30) No ginásio onde vai acontecer o show em que Bruno quer estrear o documento, a organização fixa só 1 das 20 bilheterias pa­ra vender ingresso de meia-entrada; 31) A fila de estudantes é imensa. Robinildo Meirelles negocia o seu lugar nela por 5 reais; 32) Genofrésio Dias tenta repassar maço de ingressos pela metade do preço. Pena que são falsos; 33) ao passar de carro em frente ao local, Samuel Rippelo ignora a velhinha na faixa de pedestre — está atrasado para chegar ao trabalho; 34) no semáforo logo a­diante, o mendigo Zé Ninguém finge que tem uma perna manca para atiçar a compaixão dos mo­toristas; 35) o empresário Robby Alcofri aciona o vidro elétrico de seu Audi A8 para dizer ao andarilho que não tem nada para oferecer a ele e o manda trabalhar; 36) em casa, Robby Júnior, filho único do empresário, planeja como vai fazer para pegar o carro do pai às escondidas durante a viagem dele a Brasília; 37) ao lado dele, o vestibulando de medicina João Pedro Signólio conversa ao telefone com Eurípedes Furtoso, um funcionário da comissão que organiza o concurso, e consegue um exemplar antecipado das provas; 38)para tanto, ele divide a propina com seu diretor, Neltino Beringelli, que conseguiu o cargo graças à intervenção do deputado José Plenário; 39) dono de uma madeireira em área irregular, Rocleisson Nunes leva a Plenário proposta de mensalão de R$ 5 mil por mês para propor lei que amplie o desmatamento na região; 40) Plenário aceita e alicia colegas da comissão que julgará a constitucionalidade do projeto; 41)em votação apressada, deputados aprovam também a redução do repasse de verba ao programa Bar­­riga Cheia, destinado a famílias carentes.

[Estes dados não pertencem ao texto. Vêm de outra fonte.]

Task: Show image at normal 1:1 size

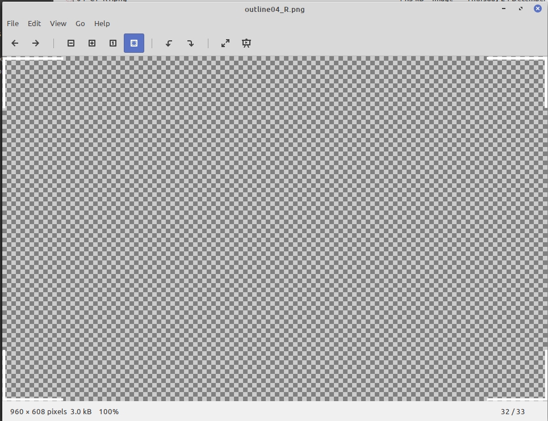Action: (x=113, y=43)

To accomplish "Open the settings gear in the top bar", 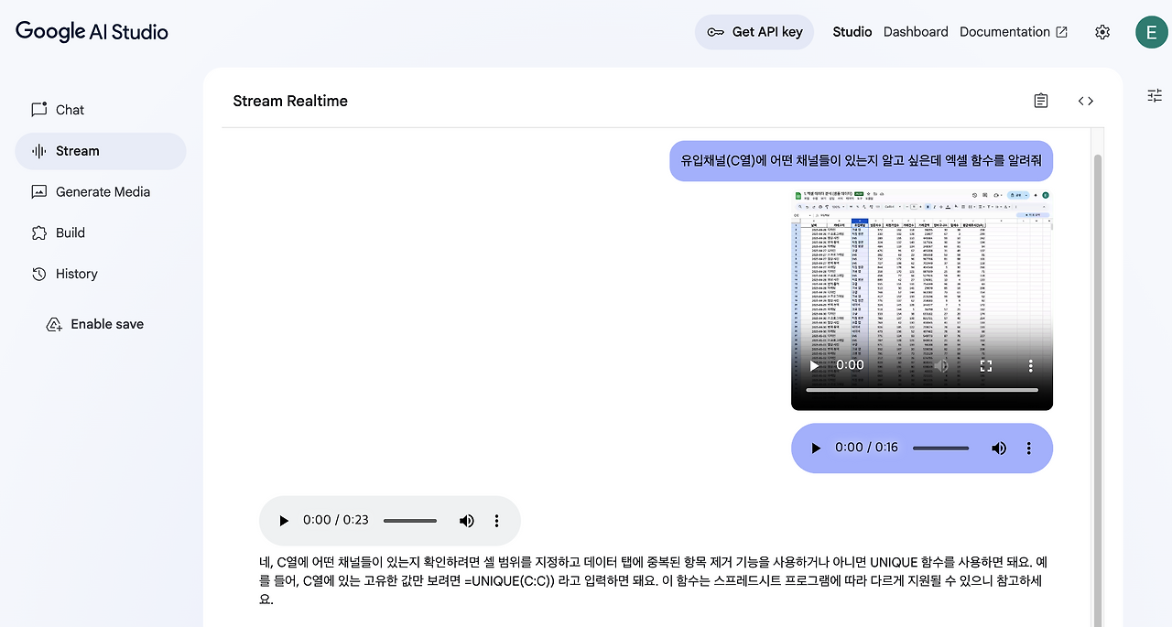I will [1102, 32].
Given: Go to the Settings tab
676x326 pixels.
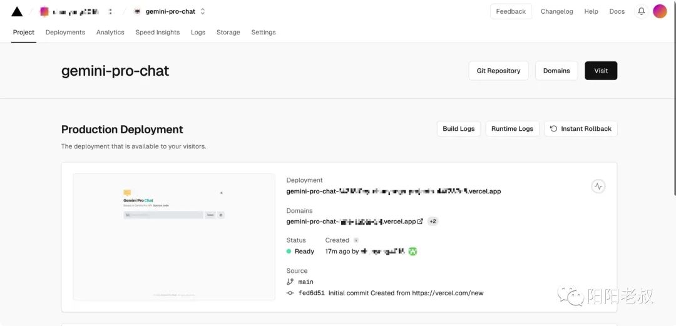Looking at the screenshot, I should [263, 33].
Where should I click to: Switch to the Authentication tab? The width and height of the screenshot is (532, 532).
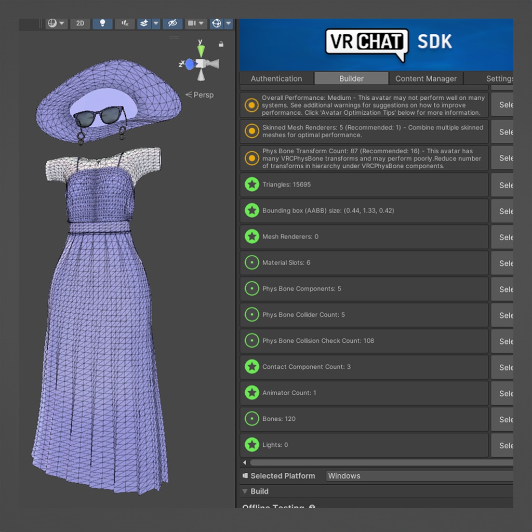click(276, 78)
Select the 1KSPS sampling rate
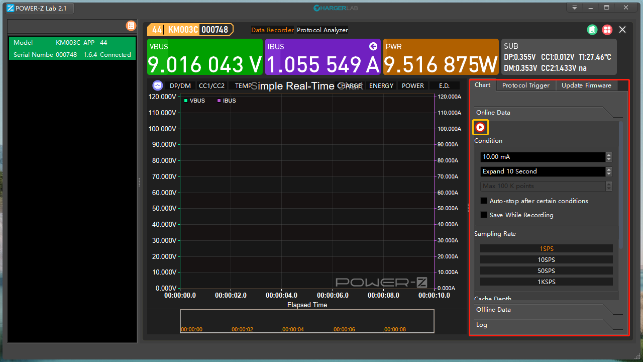643x362 pixels. point(546,282)
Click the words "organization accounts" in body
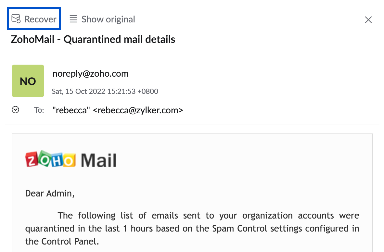 (288, 216)
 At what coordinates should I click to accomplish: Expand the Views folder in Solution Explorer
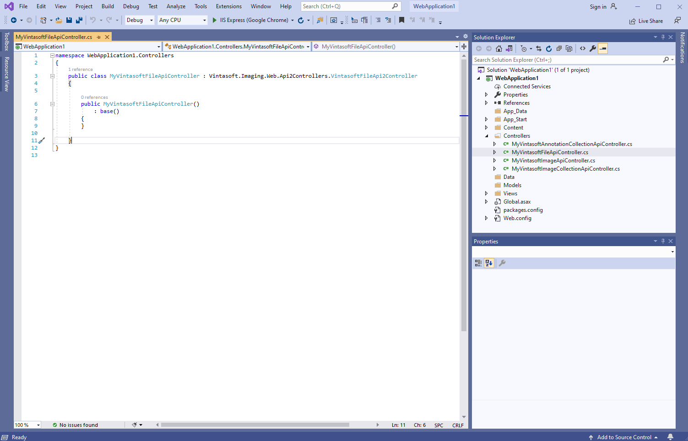[486, 194]
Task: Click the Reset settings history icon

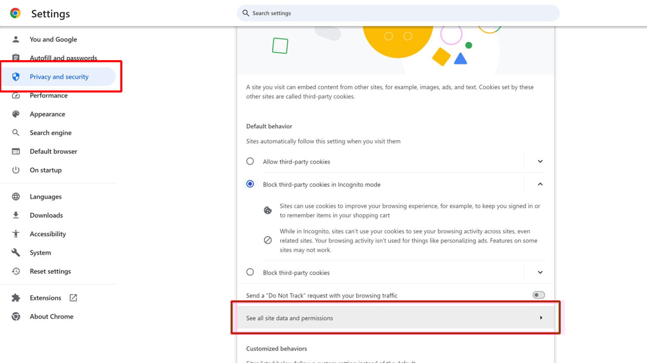Action: tap(16, 271)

42) Sem o dinheiro desviado do Programa Barriga Cheia e sem vaga no SUS, Maria da Silva assiste à morte do filho Romarino da Silva, vítima de desnutrição.

(Texto de Elder Dias – Os fatos narrados são reais e, infelizmente, corriqueiros. Qualquer semelhança de nomes de personagens com nomes de pessoas é uma triste coincidência. Ou não. Artigo publicado originalmente em 2005, após o mensalão. Hoje, onze anos depois, o artigo não precisou de nenhuma atualização).